Do you think it would need an external heat source?


----------



## SpiderGirl33 (Sep 2, 2007)

I use coco fibre, you can buy it in blocks. 
Terra Spider - Coco Fibre Substrate for Tarantulas Suppliers of Arachnids and other quality Invertebrates

Because I have so many spiders, It's easier to heat my whole room with small oil heater.
Most people who just keep one or two use heat mats on the side of the tanks 
It depends on the room or your house, my house doesnt have double glazing so Its always quite cold, but if you've got quite a warm house, should be ok without any heatmats.


----------



## bobby (Sep 26, 2006)

Thanks very much, you have been really helpful!

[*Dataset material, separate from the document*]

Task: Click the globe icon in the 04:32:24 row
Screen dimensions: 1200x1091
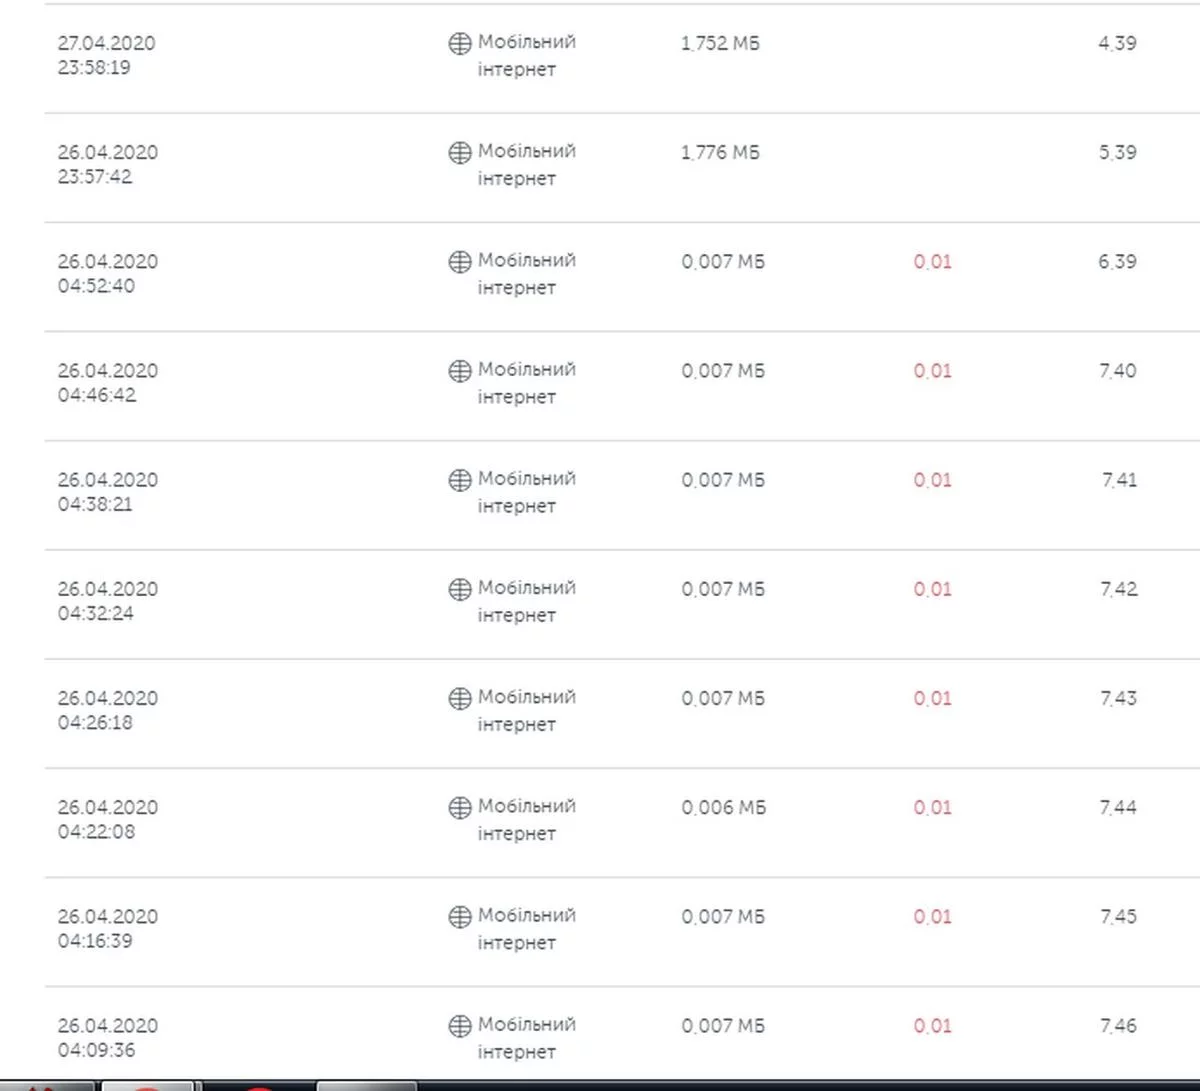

I wish it wasnt so near christmas, I want to buy presents for me!!

Cheers, Bobby


----------



## SpiderGirl33 (Sep 2, 2007)

no worries 
Send a letter to santa asking for one :lol2: 
Worked for me, got a few spiders under the tree last year :no1:


----------



## bobby (Sep 26, 2006)

lol

not a bad idea


----------



## bobby (Sep 26, 2006)

Infact Im asking for the starter kit now and the T for xmas.

Gives me plenty of time to get the tank set-up


----------



## SpiderGirl33 (Sep 2, 2007)

Good idea, I redid my first Ts tank loads of times before I got it just right, she doesn't seem to appreciate it though, she spends all her time moving things about and digging big holes :lol2:


----------



## bobby (Sep 26, 2006)

lol

Im quite excited about the whole thing now, like a big wayne!


----------



## bobby (Sep 26, 2006)

you know it says the T needs 50 to 60% humidity, how high is the humidity in my house likely to be?


----------



## GRB (Jan 24, 2008)

bobby said:


> you know it says the T needs 50 to 60% humidity, how high is the humidity in my house likely to be?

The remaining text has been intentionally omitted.